___ PROVIDED RECORDS

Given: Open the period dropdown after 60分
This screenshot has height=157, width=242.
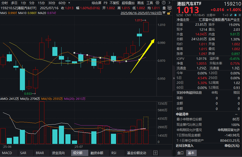Looking at the screenshot, I should pyautogui.click(x=69, y=3).
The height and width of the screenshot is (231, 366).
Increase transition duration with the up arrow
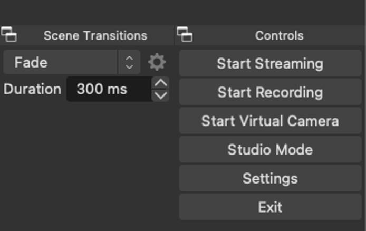click(x=160, y=83)
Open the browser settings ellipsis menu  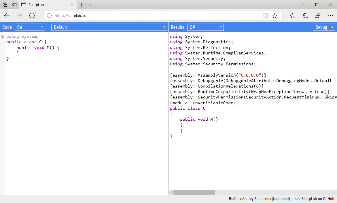coord(330,16)
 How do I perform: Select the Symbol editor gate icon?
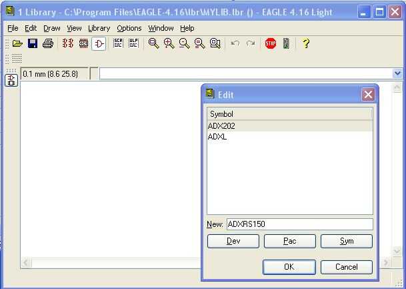coord(99,43)
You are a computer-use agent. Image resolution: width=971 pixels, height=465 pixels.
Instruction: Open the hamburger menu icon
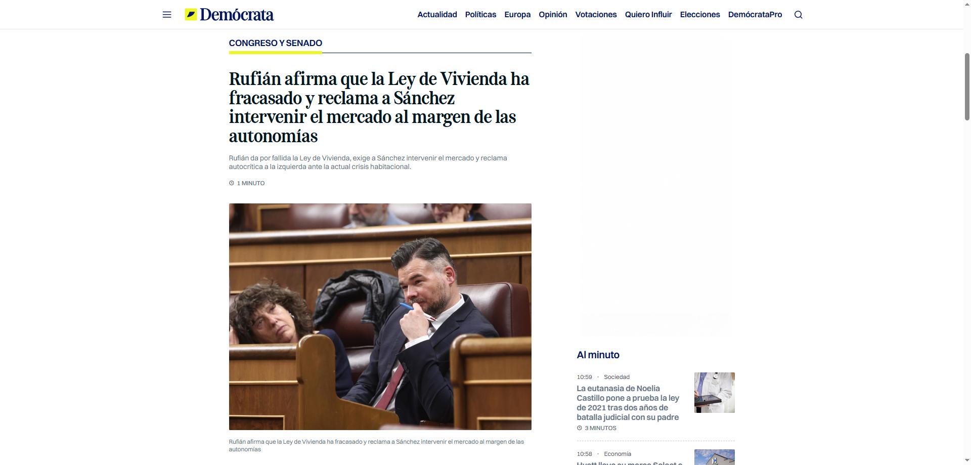tap(167, 15)
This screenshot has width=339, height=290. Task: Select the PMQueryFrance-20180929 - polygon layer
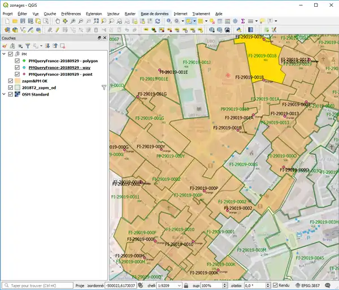(x=63, y=60)
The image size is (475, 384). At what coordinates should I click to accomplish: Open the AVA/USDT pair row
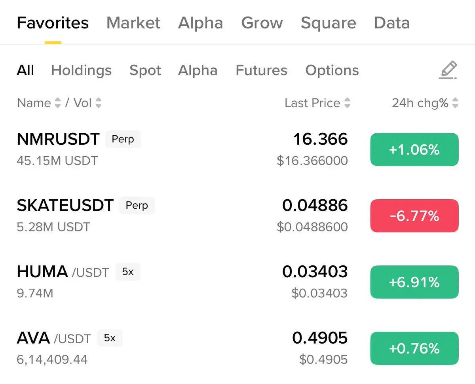158,348
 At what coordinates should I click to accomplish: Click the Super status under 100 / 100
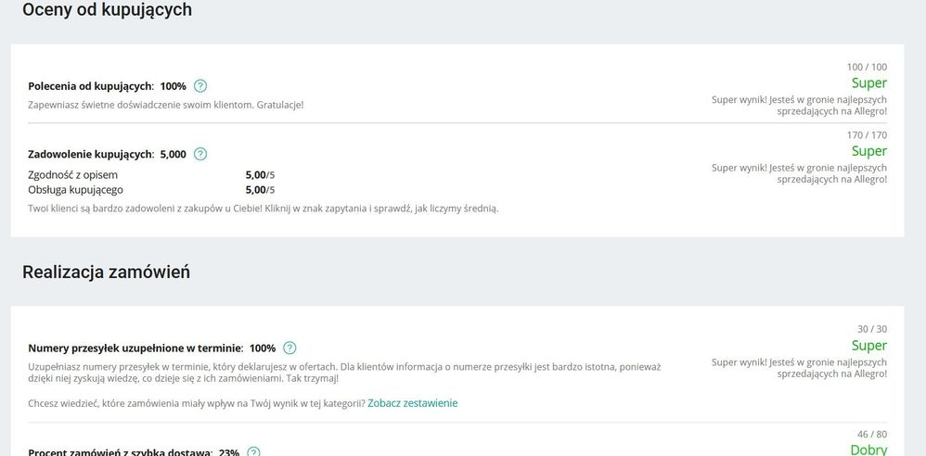pos(869,83)
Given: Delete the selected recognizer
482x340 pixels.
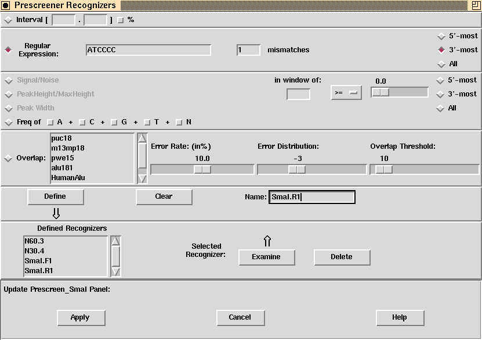Looking at the screenshot, I should point(342,257).
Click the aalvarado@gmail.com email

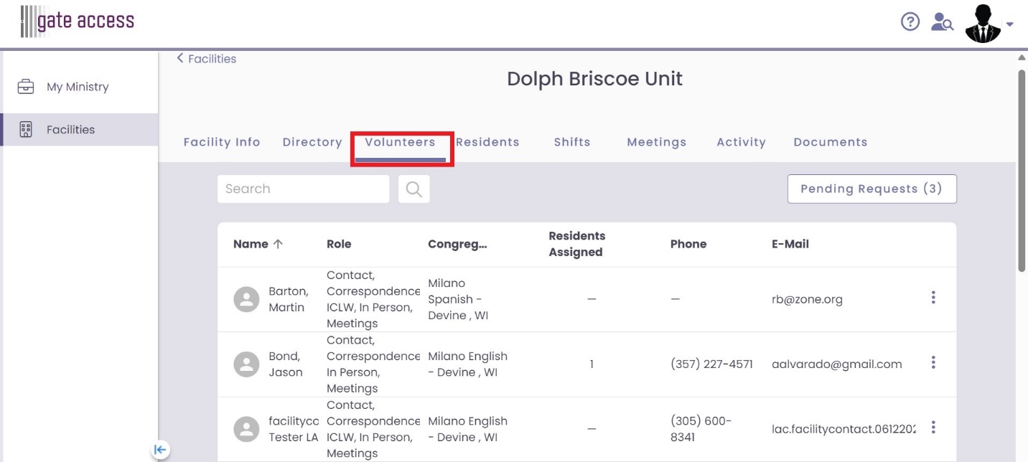836,364
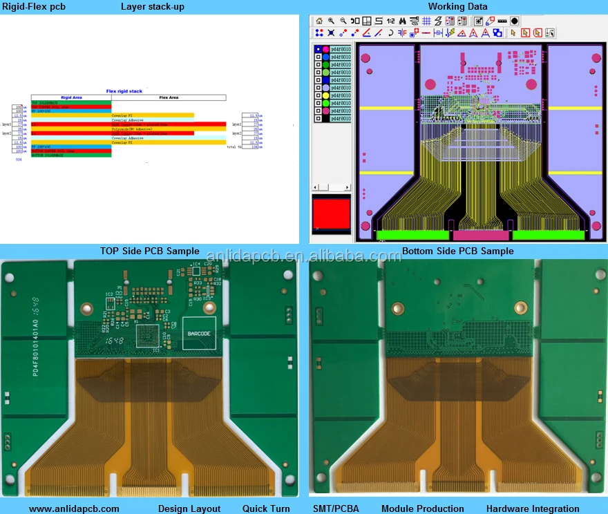Click the yellow color swatch in layer list

[325, 95]
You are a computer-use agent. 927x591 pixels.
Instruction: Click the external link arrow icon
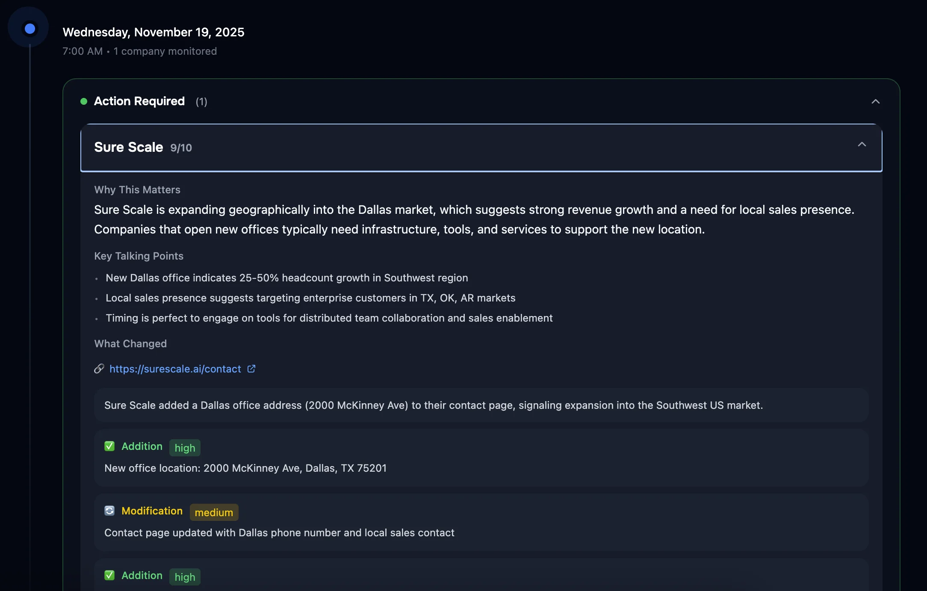pos(251,369)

______

* _BRIEF_
Scan the records above for the string "agent", then report every line that contains it.

* _REPLY TO THE TASK_
You are a computer-use agent. Image resolution: width=971 pixels, height=465 pixels.
You are a computer-use agent. 927x591 pixels.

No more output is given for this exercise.